(THE DATA)

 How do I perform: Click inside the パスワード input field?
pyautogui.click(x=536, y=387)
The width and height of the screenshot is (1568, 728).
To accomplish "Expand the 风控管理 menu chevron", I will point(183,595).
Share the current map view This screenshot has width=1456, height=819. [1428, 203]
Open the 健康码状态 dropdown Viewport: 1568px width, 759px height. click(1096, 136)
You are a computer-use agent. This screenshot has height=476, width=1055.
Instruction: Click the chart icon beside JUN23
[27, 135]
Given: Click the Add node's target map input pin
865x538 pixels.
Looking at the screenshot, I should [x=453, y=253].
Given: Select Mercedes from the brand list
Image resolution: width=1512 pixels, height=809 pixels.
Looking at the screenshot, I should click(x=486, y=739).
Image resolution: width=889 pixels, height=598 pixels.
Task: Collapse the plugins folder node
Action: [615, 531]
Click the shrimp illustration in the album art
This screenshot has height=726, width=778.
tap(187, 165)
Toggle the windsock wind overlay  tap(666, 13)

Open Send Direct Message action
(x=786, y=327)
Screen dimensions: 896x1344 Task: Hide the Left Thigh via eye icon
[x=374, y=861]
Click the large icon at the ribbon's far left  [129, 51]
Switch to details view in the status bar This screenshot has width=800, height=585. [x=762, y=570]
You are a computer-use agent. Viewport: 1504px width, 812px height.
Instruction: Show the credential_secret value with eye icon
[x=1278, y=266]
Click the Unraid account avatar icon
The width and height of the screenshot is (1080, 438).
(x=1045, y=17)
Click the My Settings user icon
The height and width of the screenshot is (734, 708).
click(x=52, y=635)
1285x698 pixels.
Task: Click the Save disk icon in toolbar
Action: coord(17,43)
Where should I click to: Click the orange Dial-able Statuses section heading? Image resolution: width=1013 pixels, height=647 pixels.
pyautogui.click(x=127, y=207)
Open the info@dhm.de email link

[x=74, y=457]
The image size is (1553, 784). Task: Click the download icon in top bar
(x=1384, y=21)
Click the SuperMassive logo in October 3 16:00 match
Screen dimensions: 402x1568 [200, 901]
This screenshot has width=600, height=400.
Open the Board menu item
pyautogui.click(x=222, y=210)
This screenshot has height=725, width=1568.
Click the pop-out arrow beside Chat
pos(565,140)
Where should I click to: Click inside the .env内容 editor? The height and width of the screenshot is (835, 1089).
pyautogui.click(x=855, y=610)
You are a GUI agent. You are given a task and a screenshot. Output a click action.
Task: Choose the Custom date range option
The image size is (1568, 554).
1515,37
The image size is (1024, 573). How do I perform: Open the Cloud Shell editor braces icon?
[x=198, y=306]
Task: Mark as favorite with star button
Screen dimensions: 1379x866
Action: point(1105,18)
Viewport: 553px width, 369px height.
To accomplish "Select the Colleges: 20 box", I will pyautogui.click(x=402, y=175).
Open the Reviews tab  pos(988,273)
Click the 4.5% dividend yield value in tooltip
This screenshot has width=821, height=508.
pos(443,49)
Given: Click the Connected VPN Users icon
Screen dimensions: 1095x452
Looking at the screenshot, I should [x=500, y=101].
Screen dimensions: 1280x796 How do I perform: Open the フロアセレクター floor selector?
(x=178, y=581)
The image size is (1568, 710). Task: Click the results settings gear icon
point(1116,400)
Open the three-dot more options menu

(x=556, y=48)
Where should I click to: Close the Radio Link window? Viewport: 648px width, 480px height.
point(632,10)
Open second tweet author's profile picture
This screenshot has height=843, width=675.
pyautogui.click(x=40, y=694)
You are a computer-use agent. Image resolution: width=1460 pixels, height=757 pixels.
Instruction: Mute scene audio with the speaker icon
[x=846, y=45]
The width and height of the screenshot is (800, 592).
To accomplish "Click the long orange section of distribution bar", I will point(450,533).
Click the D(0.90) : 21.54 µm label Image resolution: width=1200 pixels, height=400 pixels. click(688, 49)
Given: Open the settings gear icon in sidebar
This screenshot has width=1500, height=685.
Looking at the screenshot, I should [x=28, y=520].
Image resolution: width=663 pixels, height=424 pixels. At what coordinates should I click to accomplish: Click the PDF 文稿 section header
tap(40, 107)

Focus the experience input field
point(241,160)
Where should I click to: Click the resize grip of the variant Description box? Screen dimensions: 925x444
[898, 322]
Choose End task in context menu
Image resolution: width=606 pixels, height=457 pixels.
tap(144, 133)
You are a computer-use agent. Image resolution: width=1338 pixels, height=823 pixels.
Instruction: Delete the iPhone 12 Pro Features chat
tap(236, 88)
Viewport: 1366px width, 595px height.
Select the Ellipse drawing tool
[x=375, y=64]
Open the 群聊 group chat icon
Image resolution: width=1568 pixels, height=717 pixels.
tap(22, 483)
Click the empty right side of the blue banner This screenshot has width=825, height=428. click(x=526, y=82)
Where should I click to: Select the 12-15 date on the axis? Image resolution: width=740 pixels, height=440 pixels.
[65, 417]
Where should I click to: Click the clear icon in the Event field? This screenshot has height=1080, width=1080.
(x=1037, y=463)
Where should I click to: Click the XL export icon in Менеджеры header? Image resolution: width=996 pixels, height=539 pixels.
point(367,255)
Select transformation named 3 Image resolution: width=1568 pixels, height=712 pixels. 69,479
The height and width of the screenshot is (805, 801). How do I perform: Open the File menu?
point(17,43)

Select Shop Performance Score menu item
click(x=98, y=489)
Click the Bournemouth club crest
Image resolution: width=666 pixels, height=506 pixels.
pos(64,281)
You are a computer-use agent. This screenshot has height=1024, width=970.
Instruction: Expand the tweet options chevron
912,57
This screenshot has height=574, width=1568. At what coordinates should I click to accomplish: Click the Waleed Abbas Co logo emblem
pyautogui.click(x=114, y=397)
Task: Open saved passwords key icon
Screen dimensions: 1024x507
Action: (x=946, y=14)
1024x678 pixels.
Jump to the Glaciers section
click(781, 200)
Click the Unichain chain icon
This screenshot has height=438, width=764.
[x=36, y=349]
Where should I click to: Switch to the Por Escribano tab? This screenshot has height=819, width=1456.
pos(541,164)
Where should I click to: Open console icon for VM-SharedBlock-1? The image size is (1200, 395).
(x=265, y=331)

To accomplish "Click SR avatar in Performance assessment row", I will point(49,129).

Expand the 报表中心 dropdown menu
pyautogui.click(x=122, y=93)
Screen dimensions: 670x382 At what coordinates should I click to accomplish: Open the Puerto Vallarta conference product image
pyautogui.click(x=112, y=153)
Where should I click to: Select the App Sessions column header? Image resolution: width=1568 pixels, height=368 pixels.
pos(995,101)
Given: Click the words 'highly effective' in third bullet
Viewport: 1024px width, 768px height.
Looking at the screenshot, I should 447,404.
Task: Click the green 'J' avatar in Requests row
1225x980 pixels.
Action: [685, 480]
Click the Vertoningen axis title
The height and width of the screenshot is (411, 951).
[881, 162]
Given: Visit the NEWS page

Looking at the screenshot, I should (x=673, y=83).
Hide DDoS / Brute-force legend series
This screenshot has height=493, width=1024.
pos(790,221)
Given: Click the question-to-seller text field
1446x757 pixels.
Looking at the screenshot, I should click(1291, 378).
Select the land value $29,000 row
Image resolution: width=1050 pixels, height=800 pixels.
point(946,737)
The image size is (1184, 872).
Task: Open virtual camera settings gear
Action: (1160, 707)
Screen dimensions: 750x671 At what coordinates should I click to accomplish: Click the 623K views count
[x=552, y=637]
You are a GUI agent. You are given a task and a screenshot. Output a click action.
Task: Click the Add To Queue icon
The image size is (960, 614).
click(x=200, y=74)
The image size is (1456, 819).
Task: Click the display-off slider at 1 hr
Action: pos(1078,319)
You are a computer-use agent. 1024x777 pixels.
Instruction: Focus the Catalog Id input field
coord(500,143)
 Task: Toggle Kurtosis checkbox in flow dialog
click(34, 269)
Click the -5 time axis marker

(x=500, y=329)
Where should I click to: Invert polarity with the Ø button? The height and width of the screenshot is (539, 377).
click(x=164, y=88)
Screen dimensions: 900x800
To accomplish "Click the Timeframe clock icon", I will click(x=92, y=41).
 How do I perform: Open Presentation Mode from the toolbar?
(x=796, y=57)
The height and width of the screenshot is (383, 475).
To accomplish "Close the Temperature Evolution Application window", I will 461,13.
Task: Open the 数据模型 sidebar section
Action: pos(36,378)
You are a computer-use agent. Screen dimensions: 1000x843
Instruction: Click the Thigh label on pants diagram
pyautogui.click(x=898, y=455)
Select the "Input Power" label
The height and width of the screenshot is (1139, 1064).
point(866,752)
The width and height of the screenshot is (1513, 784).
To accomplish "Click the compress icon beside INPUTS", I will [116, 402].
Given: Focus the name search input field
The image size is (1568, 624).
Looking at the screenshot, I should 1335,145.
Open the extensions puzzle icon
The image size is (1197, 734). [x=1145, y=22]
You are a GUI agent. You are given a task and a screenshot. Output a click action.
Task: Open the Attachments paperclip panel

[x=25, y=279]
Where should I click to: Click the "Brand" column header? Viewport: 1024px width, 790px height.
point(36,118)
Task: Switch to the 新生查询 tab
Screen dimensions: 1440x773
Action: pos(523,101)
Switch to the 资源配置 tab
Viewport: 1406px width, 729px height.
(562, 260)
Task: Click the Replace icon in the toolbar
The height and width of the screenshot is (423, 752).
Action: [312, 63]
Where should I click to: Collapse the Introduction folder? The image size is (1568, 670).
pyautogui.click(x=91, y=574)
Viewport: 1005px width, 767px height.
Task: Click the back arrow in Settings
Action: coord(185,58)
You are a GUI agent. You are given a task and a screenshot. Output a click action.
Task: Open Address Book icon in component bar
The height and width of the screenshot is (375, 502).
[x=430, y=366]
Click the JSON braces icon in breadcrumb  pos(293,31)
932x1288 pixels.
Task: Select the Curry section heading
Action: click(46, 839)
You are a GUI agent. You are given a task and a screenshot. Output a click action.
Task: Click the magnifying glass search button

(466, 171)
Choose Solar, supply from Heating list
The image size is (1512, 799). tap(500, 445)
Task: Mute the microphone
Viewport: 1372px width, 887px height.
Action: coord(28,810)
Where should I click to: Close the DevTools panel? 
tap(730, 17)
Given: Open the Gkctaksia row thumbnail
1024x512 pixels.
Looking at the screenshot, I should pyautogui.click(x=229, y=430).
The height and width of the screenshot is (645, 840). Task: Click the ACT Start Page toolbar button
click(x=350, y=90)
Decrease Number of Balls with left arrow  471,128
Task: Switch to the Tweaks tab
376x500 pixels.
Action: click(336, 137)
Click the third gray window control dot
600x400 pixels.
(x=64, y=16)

(End THE DATA)

WHAT IS NEEDED: In the material above, locate the line containing "Share the current" and the line containing "Given: Click the Add". Transcribe exactly those two lines and every line between them, and nothing more.

EXERCISE OUTPUT:
Share the current map view This screenshot has width=1456, height=819. [1428, 203]
Open the 健康码状态 dropdown Viewport: 1568px width, 759px height. click(1096, 136)
You are a computer-use agent. This screenshot has height=476, width=1055.
Instruction: Click the chart icon beside JUN23
[27, 135]
Given: Click the Add node's target map input pin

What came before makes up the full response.